Our Philippine Quasi-Province recently assembled to plan for the years ahead of us. The gathering, launched in an invigorating, almost-divine atmosphere of a spiritual retreat, hauled each of us into our very hearts where we conceal our personal hopes for our religious family. Though constrained by time that made our deliberations seemingly mentally arduous, the candid yet sincere exchanges of ideas facilitated us in unveiling individual aspirations while shaping one vision. The openness of each one during the encounter – an unmistakable attestation of our Divine Superiors’ abiding presence and guidance, stirred us to name and claim a shared mission we all agreed to fulfill.

In this brief homily, I have offered you two models who enfleshed the values we envision ourselves to acquire in the years to come.
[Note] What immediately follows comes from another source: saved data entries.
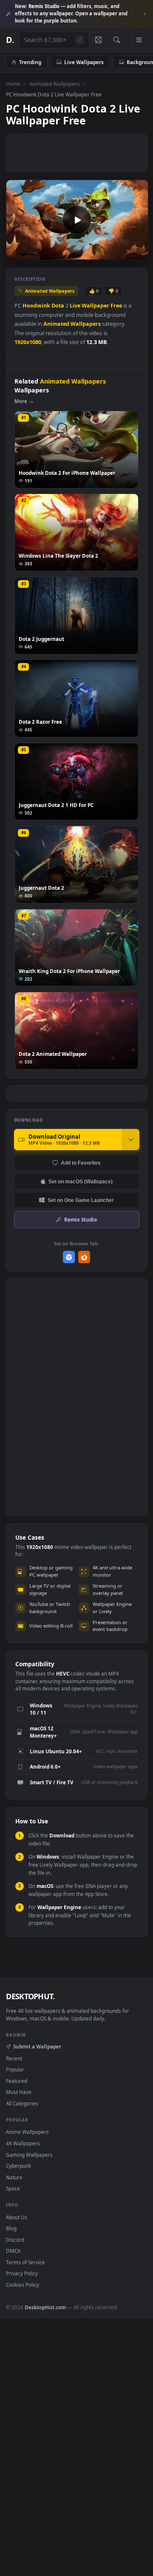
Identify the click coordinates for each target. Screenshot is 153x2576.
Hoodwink (36, 305)
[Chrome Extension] (69, 1257)
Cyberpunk (18, 2165)
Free (116, 305)
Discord (15, 2239)
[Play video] (76, 220)
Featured (16, 2080)
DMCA (13, 2250)
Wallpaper (95, 305)
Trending (30, 62)
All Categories (22, 2103)
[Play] (16, 253)
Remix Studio (80, 1219)
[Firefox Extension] (84, 1257)
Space (13, 2188)
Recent (14, 2058)
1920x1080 (27, 342)
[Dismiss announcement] (144, 14)
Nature (14, 2177)
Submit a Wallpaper (37, 2046)
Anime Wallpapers (27, 2131)
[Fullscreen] (137, 253)
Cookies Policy (22, 2284)
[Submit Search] (117, 40)
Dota (57, 305)
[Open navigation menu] (139, 40)
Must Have (18, 2091)
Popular (15, 2069)
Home (13, 83)
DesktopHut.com (45, 2307)
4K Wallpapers (23, 2143)
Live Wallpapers (84, 62)
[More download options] (130, 1139)
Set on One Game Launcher (81, 1200)
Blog (11, 2228)
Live (75, 305)
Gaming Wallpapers (29, 2154)
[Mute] (122, 253)
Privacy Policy (22, 2273)
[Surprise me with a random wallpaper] (98, 40)
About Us (16, 2217)
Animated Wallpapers (54, 83)
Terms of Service (25, 2262)
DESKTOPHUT (30, 1996)
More (20, 401)
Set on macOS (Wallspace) (80, 1181)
While we strive in simplicity to re-appropriate the Rule of Life we now publicly profess to abide by, let me take this solemn opportunity to direct your attention on what we envisage ourselves to be. Let us transform ourselves to be men of prayer, agents of the New Evangelization and stewards of God’s graces with a preferential option for the poor.

We can only savor the sweetness of these fruits that we gathered together, if together we partake of it. Let not our personal endeavors, beautiful and noble though they are, blur our obligation to delineate our apostolic works according to the direction of life we have collectively designed to be traversed upon.

As brothers we discerned as one, as brothers let us get our mission done and be what we envision ourselves to be.